━━━ Recorded information

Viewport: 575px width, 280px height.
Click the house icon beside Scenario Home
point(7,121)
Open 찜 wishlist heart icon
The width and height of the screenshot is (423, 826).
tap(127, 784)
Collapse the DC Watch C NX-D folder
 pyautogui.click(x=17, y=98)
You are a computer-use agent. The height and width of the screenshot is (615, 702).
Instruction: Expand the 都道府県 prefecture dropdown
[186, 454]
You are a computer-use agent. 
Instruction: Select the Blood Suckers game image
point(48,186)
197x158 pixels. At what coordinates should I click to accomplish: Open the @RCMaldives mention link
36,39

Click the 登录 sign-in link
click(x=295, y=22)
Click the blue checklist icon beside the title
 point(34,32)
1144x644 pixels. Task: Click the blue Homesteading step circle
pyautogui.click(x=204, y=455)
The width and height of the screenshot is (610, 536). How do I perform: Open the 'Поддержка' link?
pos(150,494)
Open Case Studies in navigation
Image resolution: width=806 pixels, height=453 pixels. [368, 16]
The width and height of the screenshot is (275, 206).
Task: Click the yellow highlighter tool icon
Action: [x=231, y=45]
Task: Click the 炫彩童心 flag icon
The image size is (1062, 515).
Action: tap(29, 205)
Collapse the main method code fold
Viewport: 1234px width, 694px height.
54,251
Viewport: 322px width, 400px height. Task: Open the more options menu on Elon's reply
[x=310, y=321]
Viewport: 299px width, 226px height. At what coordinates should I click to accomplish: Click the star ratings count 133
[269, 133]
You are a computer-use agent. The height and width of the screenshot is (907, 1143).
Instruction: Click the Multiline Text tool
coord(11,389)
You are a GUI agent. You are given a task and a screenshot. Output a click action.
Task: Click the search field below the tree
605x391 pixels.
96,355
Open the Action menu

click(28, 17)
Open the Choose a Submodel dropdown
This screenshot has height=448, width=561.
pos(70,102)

━━━━━━

*Given problem*. Copy every line of the listing above word for word.

*Output for this task*.
Viewport: 575px width, 280px height.
Click the house icon beside Scenario Home
point(7,121)
Open 찜 wishlist heart icon
The width and height of the screenshot is (423, 826).
tap(127, 784)
Collapse the DC Watch C NX-D folder
 pyautogui.click(x=17, y=98)
You are a computer-use agent. The height and width of the screenshot is (615, 702).
Instruction: Expand the 都道府県 prefecture dropdown
[186, 454]
You are a computer-use agent. 
Instruction: Select the Blood Suckers game image
point(48,186)
197x158 pixels. At what coordinates should I click to accomplish: Open the @RCMaldives mention link
36,39

Click the 登录 sign-in link
click(x=295, y=22)
Click the blue checklist icon beside the title
 point(34,32)
1144x644 pixels. Task: Click the blue Homesteading step circle
pyautogui.click(x=204, y=455)
The width and height of the screenshot is (610, 536). How do I perform: Open the 'Поддержка' link?
pos(150,494)
Open Case Studies in navigation
Image resolution: width=806 pixels, height=453 pixels. [368, 16]
The width and height of the screenshot is (275, 206).
Task: Click the yellow highlighter tool icon
Action: [x=231, y=45]
Task: Click the 炫彩童心 flag icon
The image size is (1062, 515).
Action: tap(29, 205)
Collapse the main method code fold
Viewport: 1234px width, 694px height.
54,251
Viewport: 322px width, 400px height. Task: Open the more options menu on Elon's reply
[x=310, y=321]
Viewport: 299px width, 226px height. At what coordinates should I click to accomplish: Click the star ratings count 133
[269, 133]
You are a computer-use agent. The height and width of the screenshot is (907, 1143).
Instruction: Click the Multiline Text tool
coord(11,389)
You are a GUI agent. You are given a task and a screenshot. Output a click action.
Task: Click the search field below the tree
605x391 pixels.
96,355
Open the Action menu

click(28, 17)
Open the Choose a Submodel dropdown
This screenshot has height=448, width=561.
pos(70,102)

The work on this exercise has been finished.